It’s no secret that we are big fans of the Trine series at Retro 101. We’ve covered both the original games across numerous formats and rated them very highly. Indeed, there’s just something about them that fills the Lost Vikings sized hole in our lives. Frozenbyte had promised to try something different with Trine 3 and after a period in Early Access it is now here for us to adventure into once more.
As always with the series, Trine 3 looks jaw-dropingly gorgeous. The environments leap into life with colour and flourishes of detail that you just don’t find in many games. If you have the ability to play the game in 3D then things get even more beautiful as well. It’s simply stunning how good this looks and playing anything else afterwards is a real comedown in the visual department.
The big change is that now the game is in 3D. You can run into and out of the screen and the levels now scroll into the play field as well as left and right. This allows for some nice sections with the three heroes floating and swinging along but also brings with it some changes that not everyone will be happy with.
The main issue is that levels feel less focused than in the previous 2D outings. Puzzle solving is less complex and there is more emphasis on general combat and platforming. Using the wizard has become a bit of a pain as well as moving his objects around in the 3D landscape never really feels as natural as it should. There’s also an issue with depth and it can be hard to tell if you are going to land where you think you are. It’s kind of like an N64 platformer with the most beautiful graphics ever.
The characters have now lost the ability to upgrade their skills as well (though they are given selected skills to start). The Knight can stomp, charge, deflect and float with his shield while the thief can now tie her grappling hooks to things to hold them in place. The wizard is more limited with his abilities and now restricted to the summoning of a single box.
The new approach to skills is made use of well though and you will need everything to progress. The fact the heroes start with their skills also allows the game to throw things at you right from the off and get you thinking. It’s good the game does throw you in quickly because it is somewhat shorter than other games in the series. Starting out with a level to introduce each character you then get five main levels to fight through. Upon completion you are faced with a cliff hanger ending which hints at more to come. What form that will take will remain to be seen.
There are a host of shorter levels to unlock as well which focus on an individual character and as such effectively give you one life to complete them. These are tougher and designed to fit skill sets of the respective characters. Though brief they are fun to play and never out stay their welcome.

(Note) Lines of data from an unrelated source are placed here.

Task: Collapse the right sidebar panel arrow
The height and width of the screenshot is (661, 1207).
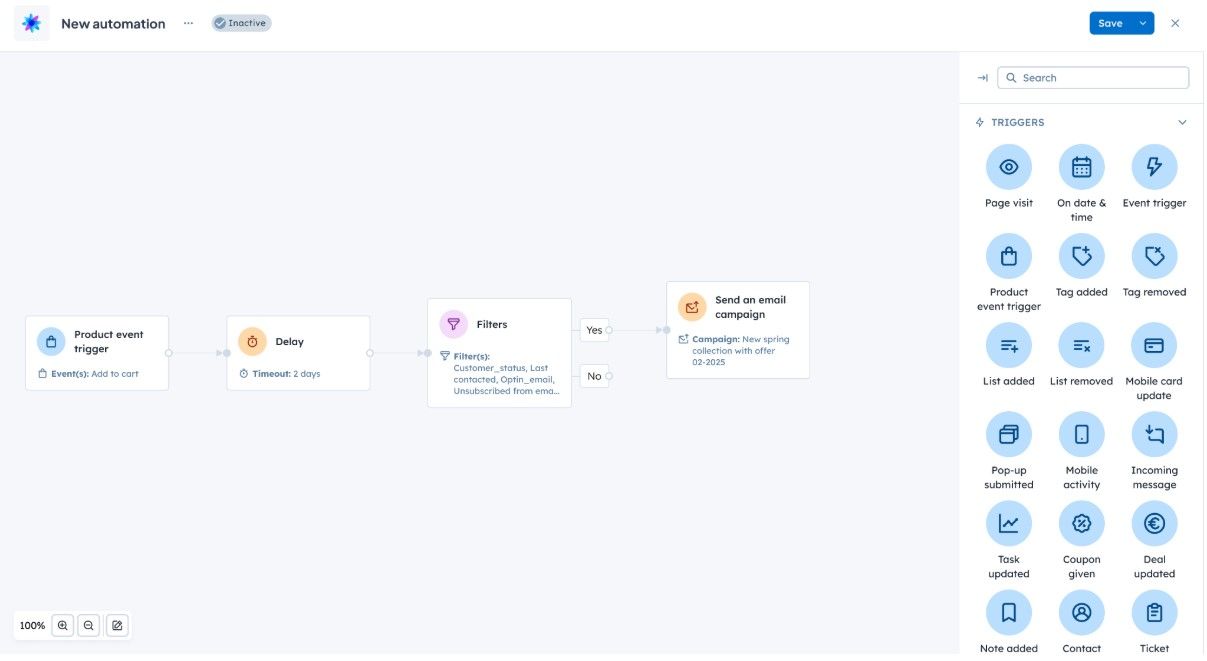Action: coord(982,78)
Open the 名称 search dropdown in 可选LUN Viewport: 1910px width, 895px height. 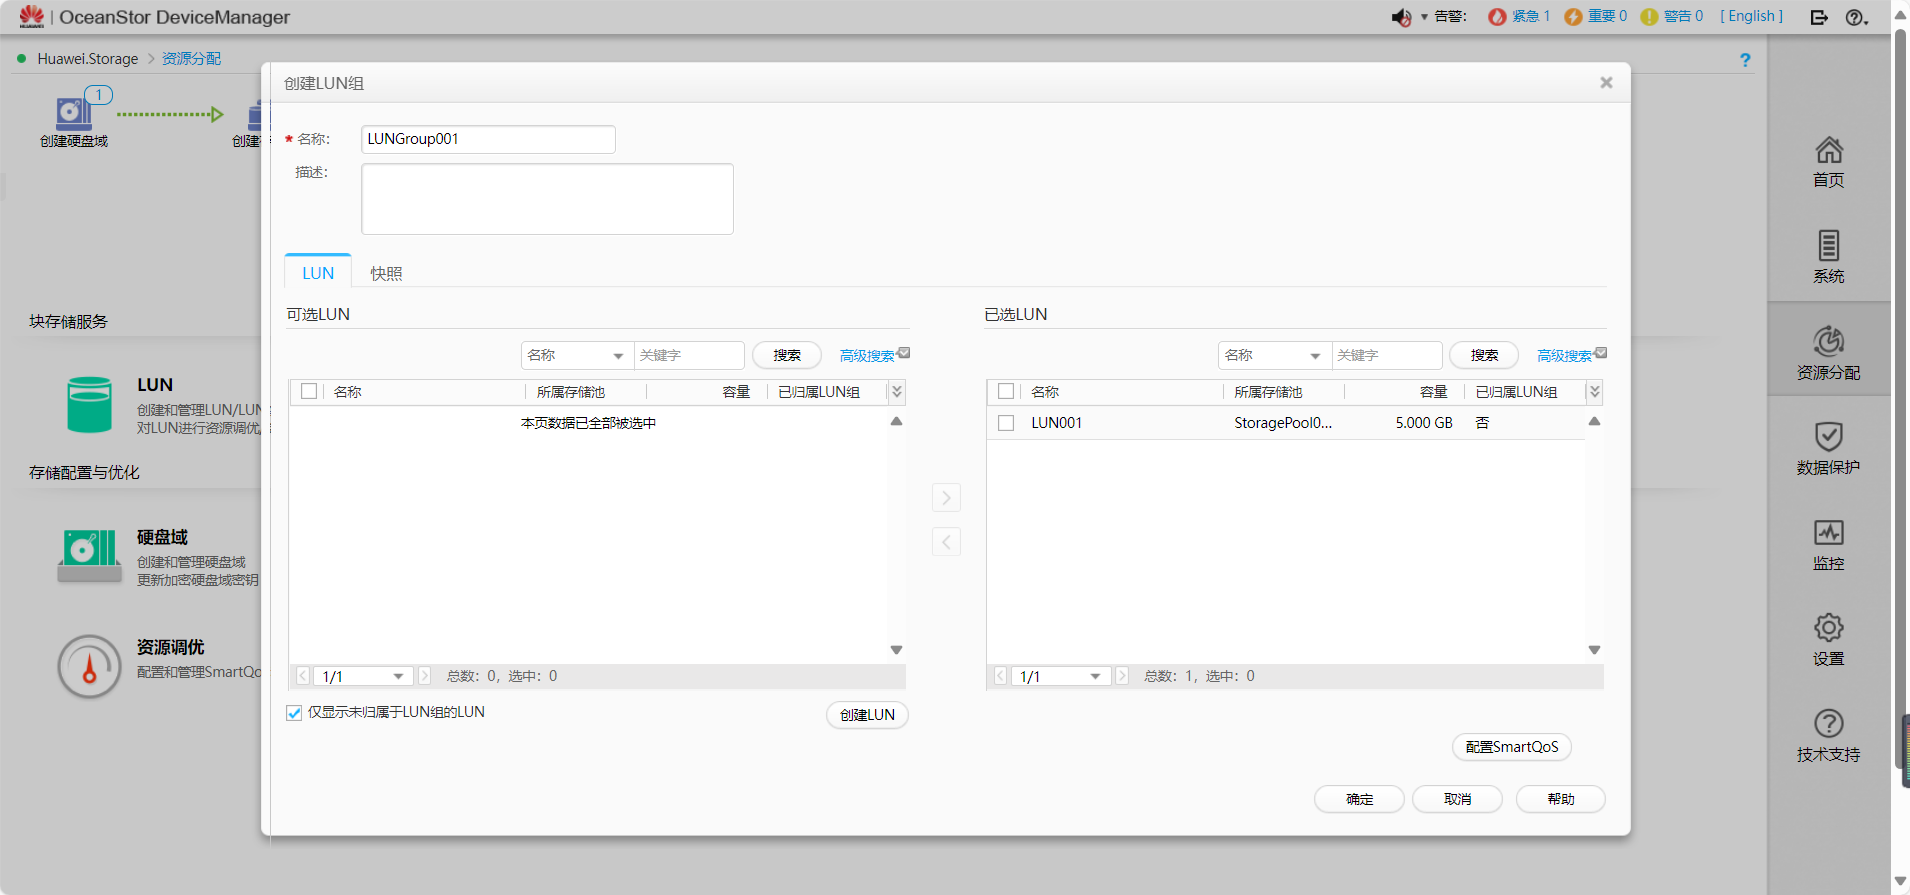(x=576, y=356)
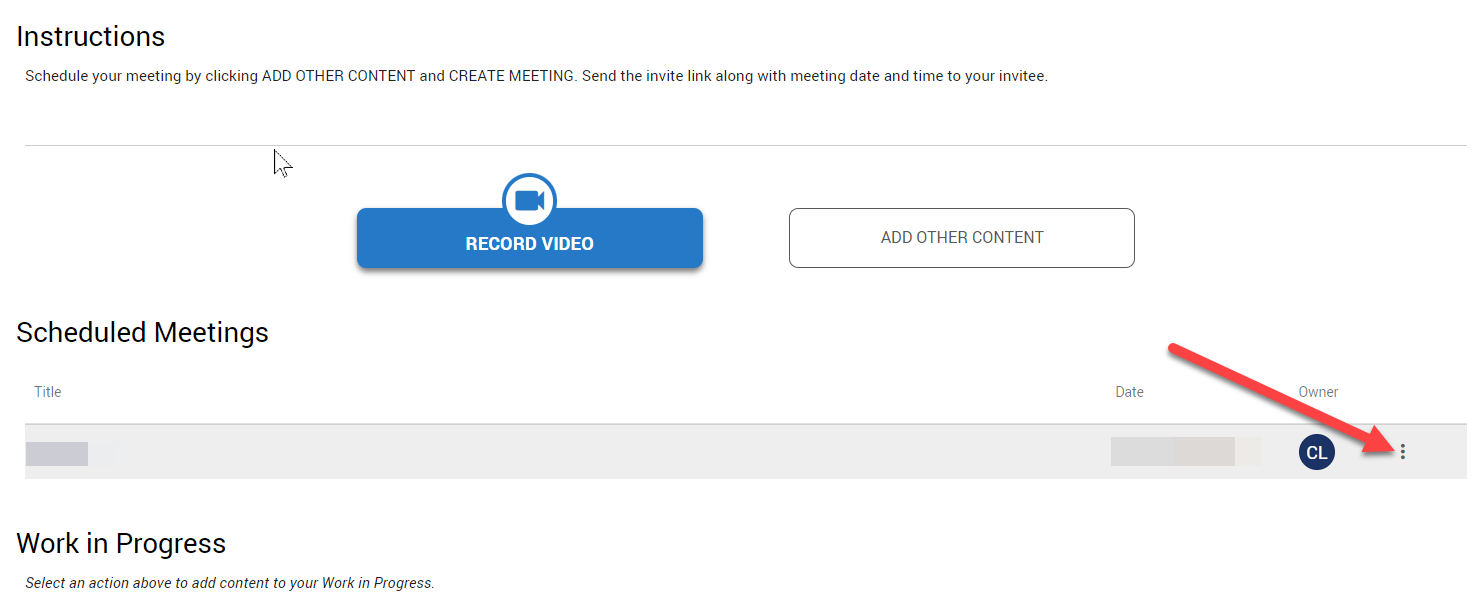Click the video camera icon above Record Video
This screenshot has width=1484, height=608.
529,201
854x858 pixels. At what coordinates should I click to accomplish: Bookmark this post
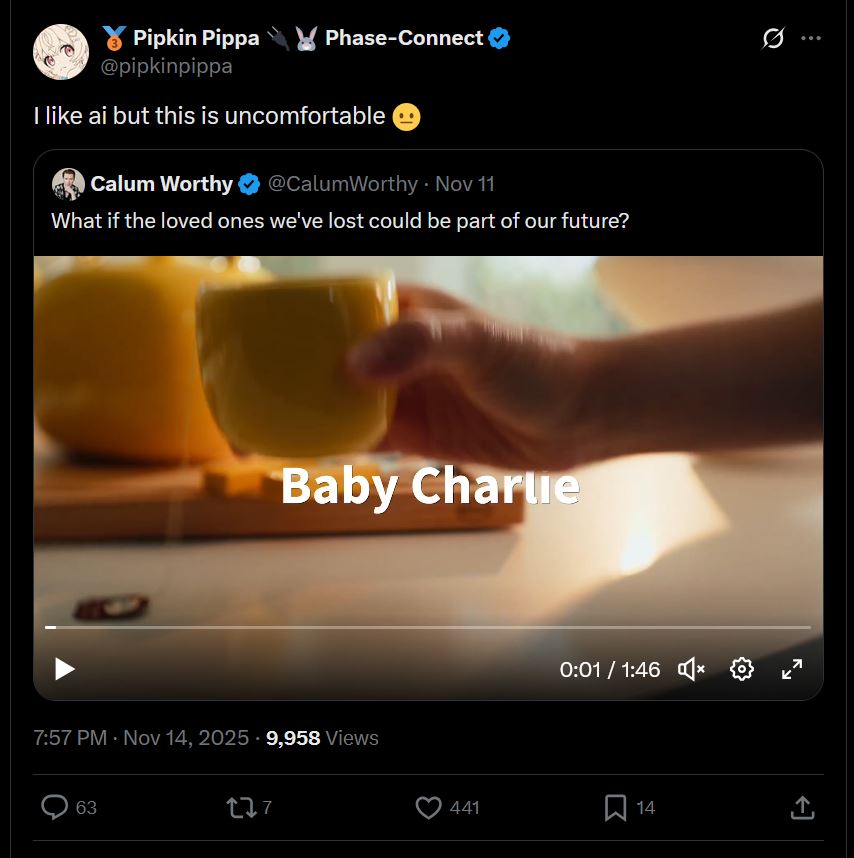click(616, 807)
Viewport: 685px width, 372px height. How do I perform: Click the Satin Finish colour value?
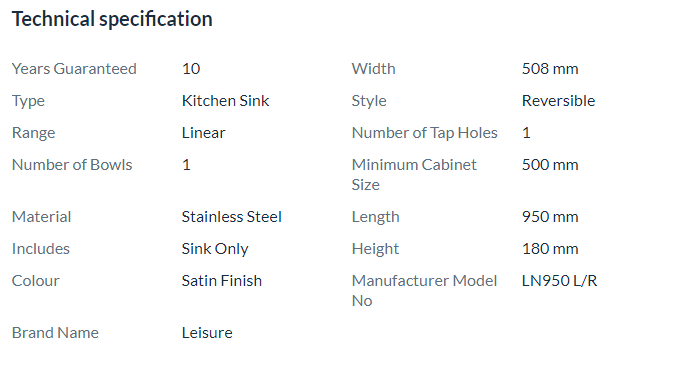point(222,281)
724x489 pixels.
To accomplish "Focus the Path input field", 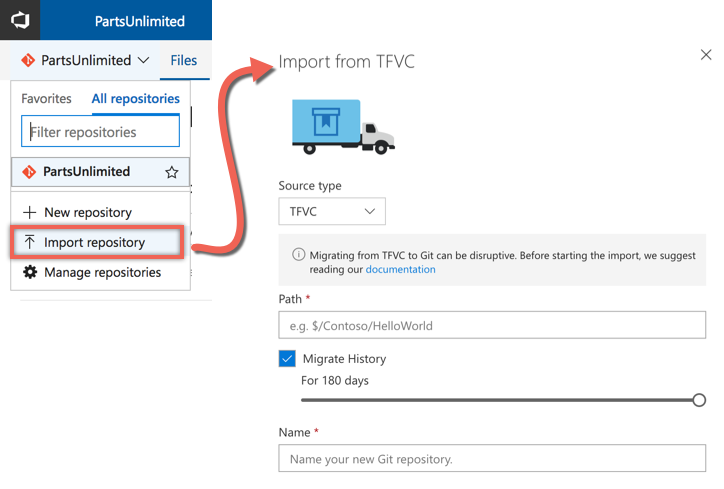I will (492, 325).
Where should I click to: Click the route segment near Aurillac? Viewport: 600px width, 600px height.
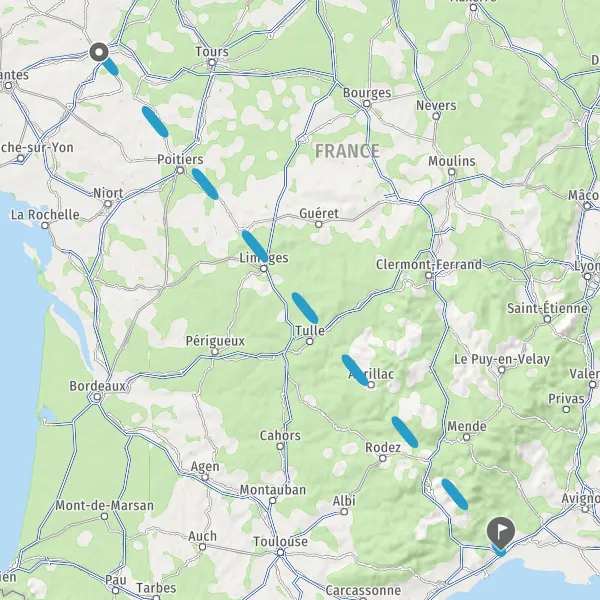[x=355, y=370]
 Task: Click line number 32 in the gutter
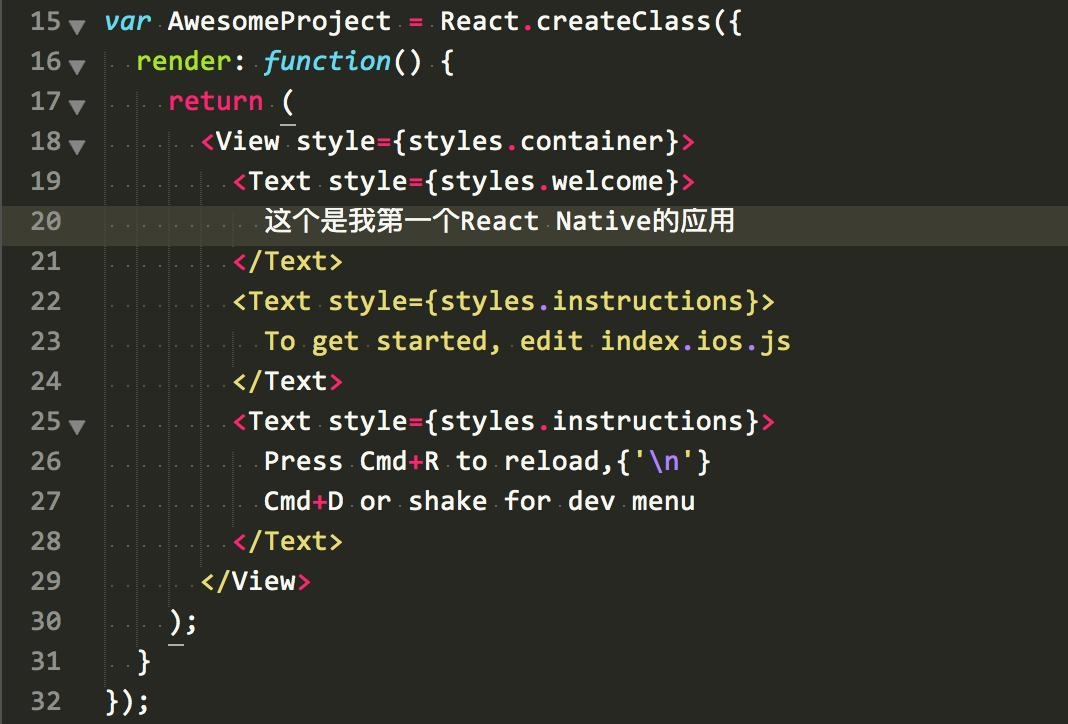pyautogui.click(x=45, y=701)
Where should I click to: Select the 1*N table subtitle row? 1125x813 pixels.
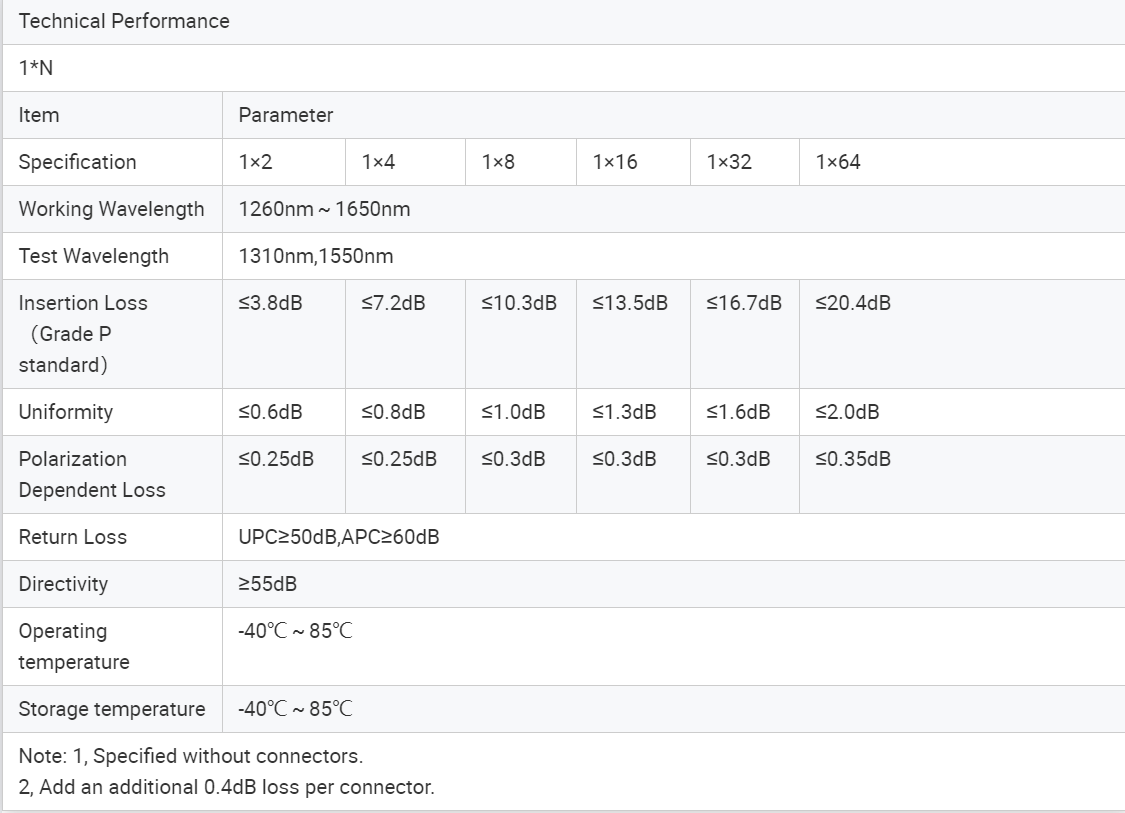(x=564, y=68)
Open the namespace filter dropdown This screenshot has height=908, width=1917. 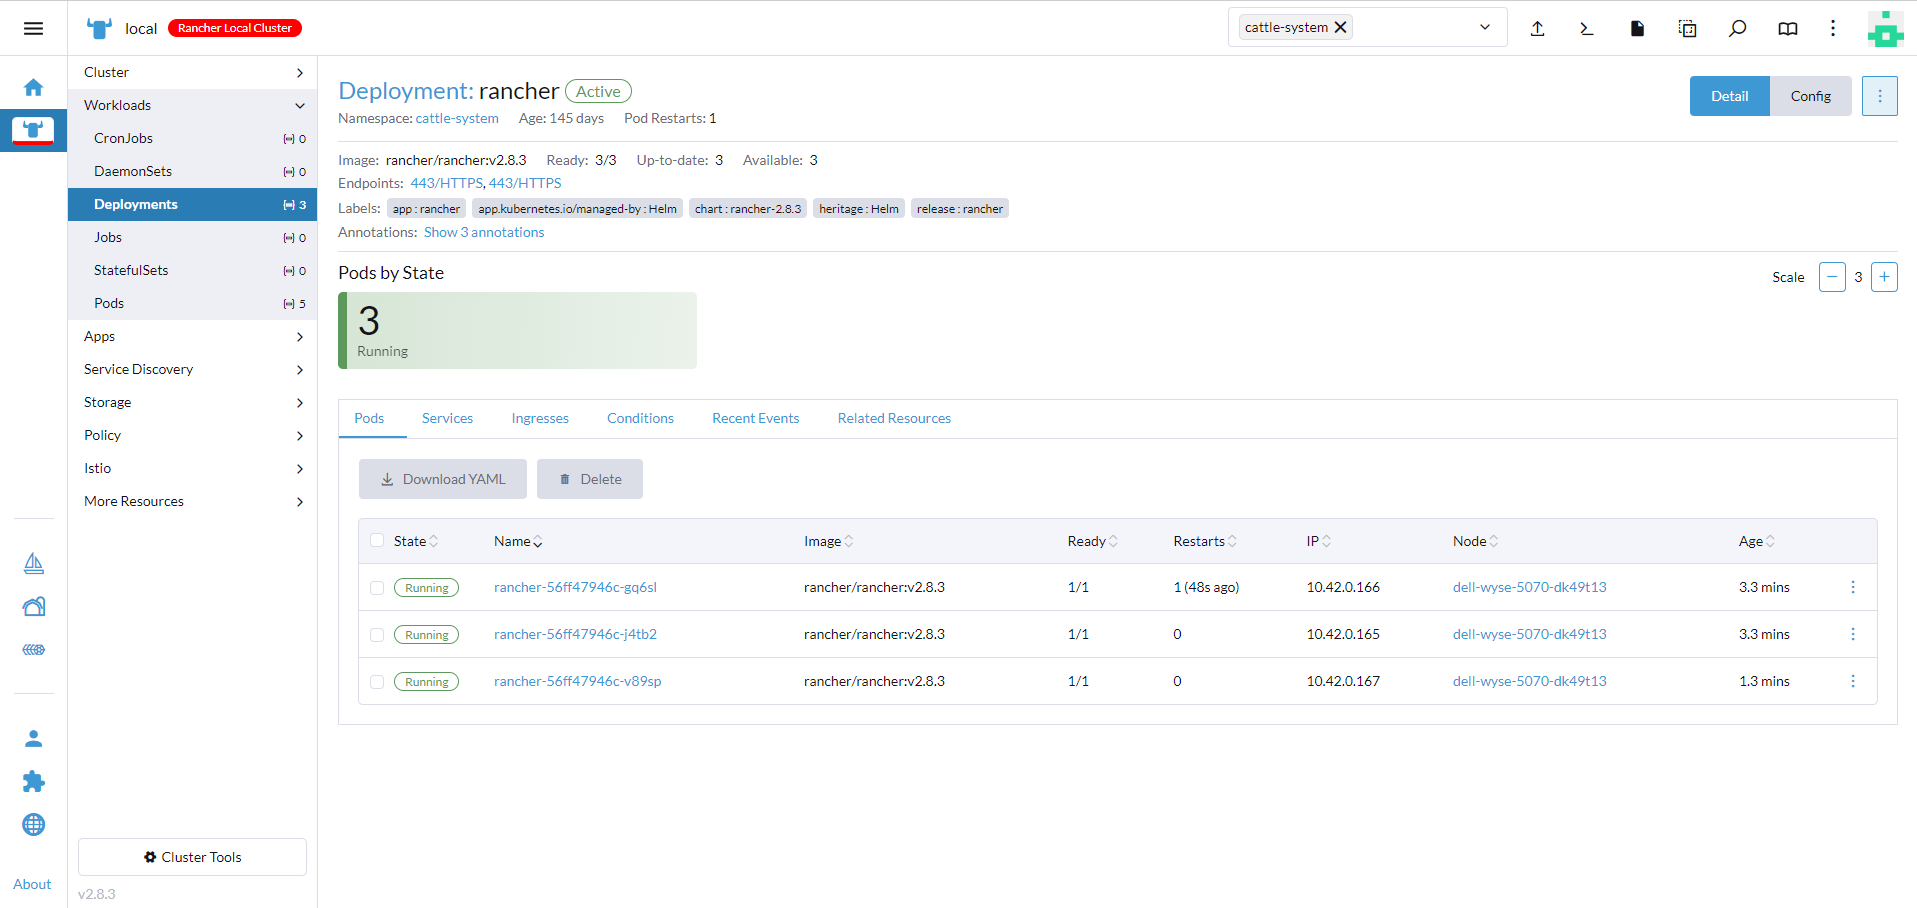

Both main story and side levels are unlocked by collecting glowing triangles. We don’t really like things like this as it can work as an artificial game lengthening device that forces players to go back to levels and hunt around for the missing twenty or thirty they need to progress. We didn’t have much trouble with getting the requisite amounts but it’s something we’d like to see removed in any future games.
Overall, while there has been a lot of a change in mechanics and progression the game never stops being fun. It’s certainly a more knock-about lose kind of fun than before but it remains humorous and throws up enough adventure to keep you interested until the end. When the 3D works in the games favour you can see exactly what the team were going for and there are some solid foundations here for future forays into it. It may not be up there with the near perfection of the 2D games but for some fairly minor stumbles we also have a bucket load of potential.